**Using the information:**
1/ In the essay on coming home, which city does the trip to a bigger airport usually lead to?
2/ Copy the part of the essay on coming home from "If just getting" up to and including "two. Or three.".

+++ Text shown

The hardest part about coming home is actually coming home.
By which I mean the actually moving about part. In my case, it starts with a drive from my hometown to a bigger city with a bigger airport - usually L.A., sometimes Phoenix or San Diego; every once in a great while San Jose or Las Vegas. And while driving in America is not arduous, it's not exactly fun either. Especially considering that arriving at the airport is just the end of the beginning.
If just getting to the airport is the long, slow climb up to the top of the first arc of the roller coaster, everything from parking to getting to your gate is the mad rush down the other side: make sure you're in the right line for the right parking area at the right terminal. Get a cart and tetris your suitcases until they all fit on it. Then push it while corralling children, parents, significant others, friends, and assorted companions. Get to the terminal building. Figure out which floor departures are on. Get an elevator. Or two. Or three.
Do you need to check-in? Why didn't you do it online? Do you have your passport, your frequent flier login, neatly written luggage tags? Have you packed your own suitcases? Can I see your passport one more time? Here, you're all checked in.
All that just to get to the security shuffle. Take off your shoes, your belt, your pants, your socks, your wedding ring, your glasses, your dignity and place your hands on these circles then step through the gate. Once more please.
Now wait. Ah, your plane's delayed. I guess that's just another chance to go wander through all the shops and wonder if one more slice of pizza will kill you mid-flight.

++++++
+++ Recorded data

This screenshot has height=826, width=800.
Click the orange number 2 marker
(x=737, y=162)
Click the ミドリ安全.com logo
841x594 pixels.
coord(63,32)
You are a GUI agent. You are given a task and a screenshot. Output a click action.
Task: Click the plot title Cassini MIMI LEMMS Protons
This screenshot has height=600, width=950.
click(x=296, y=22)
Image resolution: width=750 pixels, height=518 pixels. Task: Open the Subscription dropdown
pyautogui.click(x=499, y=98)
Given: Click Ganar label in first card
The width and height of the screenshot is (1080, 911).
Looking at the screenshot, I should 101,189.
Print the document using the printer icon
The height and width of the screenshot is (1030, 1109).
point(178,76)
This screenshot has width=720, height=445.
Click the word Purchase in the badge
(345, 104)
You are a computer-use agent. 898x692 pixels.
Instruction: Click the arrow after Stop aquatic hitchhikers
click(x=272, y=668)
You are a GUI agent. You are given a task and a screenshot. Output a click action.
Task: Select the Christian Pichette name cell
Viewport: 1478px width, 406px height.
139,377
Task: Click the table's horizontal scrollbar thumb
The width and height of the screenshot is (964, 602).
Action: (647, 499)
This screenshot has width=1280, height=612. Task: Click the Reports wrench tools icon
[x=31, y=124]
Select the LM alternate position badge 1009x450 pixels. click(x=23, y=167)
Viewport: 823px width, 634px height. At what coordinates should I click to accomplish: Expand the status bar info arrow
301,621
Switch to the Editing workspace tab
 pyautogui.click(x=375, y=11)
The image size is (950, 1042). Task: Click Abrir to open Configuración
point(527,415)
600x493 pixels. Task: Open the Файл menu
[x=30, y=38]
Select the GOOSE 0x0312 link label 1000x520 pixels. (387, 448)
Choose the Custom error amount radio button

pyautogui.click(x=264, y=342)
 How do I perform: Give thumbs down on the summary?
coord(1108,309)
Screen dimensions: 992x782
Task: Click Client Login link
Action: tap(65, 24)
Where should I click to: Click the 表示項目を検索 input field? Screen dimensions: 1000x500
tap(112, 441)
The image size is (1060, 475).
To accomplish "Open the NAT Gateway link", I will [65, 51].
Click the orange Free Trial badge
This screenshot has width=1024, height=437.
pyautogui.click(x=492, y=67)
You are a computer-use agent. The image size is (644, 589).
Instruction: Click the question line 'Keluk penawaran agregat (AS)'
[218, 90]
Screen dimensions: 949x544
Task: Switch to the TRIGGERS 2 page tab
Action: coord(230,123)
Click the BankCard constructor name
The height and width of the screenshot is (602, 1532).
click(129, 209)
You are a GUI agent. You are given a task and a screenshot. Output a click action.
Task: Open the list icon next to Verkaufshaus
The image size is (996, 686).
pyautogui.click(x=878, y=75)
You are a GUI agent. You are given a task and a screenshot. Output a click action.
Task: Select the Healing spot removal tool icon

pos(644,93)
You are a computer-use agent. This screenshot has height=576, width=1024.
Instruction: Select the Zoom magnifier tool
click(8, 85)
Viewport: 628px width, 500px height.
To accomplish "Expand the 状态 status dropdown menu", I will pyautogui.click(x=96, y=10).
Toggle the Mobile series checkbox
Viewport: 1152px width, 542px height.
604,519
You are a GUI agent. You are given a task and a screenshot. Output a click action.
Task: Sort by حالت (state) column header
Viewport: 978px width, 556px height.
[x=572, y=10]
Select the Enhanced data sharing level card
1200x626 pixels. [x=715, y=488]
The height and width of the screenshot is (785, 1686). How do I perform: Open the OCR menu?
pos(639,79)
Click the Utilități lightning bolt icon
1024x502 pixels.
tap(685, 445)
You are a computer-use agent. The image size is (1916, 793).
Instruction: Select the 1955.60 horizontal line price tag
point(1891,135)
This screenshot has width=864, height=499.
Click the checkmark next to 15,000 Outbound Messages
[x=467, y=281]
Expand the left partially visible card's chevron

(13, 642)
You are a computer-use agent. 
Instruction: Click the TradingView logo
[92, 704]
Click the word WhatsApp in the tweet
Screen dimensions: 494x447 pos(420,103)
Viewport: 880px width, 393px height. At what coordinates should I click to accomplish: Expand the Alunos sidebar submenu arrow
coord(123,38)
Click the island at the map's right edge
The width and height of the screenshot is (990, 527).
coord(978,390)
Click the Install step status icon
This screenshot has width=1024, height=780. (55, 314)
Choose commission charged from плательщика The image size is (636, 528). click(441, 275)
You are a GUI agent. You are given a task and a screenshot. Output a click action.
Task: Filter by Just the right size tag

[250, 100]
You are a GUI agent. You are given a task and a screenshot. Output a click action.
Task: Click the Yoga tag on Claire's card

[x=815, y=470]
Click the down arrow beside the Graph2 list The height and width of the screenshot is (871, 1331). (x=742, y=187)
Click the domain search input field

++++++

**Results of the exercise:**
1/ L.A.

2/
If just getting to the airport is the long, slow climb up to the top of the first arc of the roller coaster, everything from parking to getting to your gate is the mad rush down the other side: make sure you're in the right line for the right parking area at the right terminal. Get a cart and tetris your suitcases until they all fit on it. Then push it while corralling children, parents, significant others, friends, and assorted companions. Get to the terminal building. Figure out which floor departures are on. Get an elevator. Or two. Or three.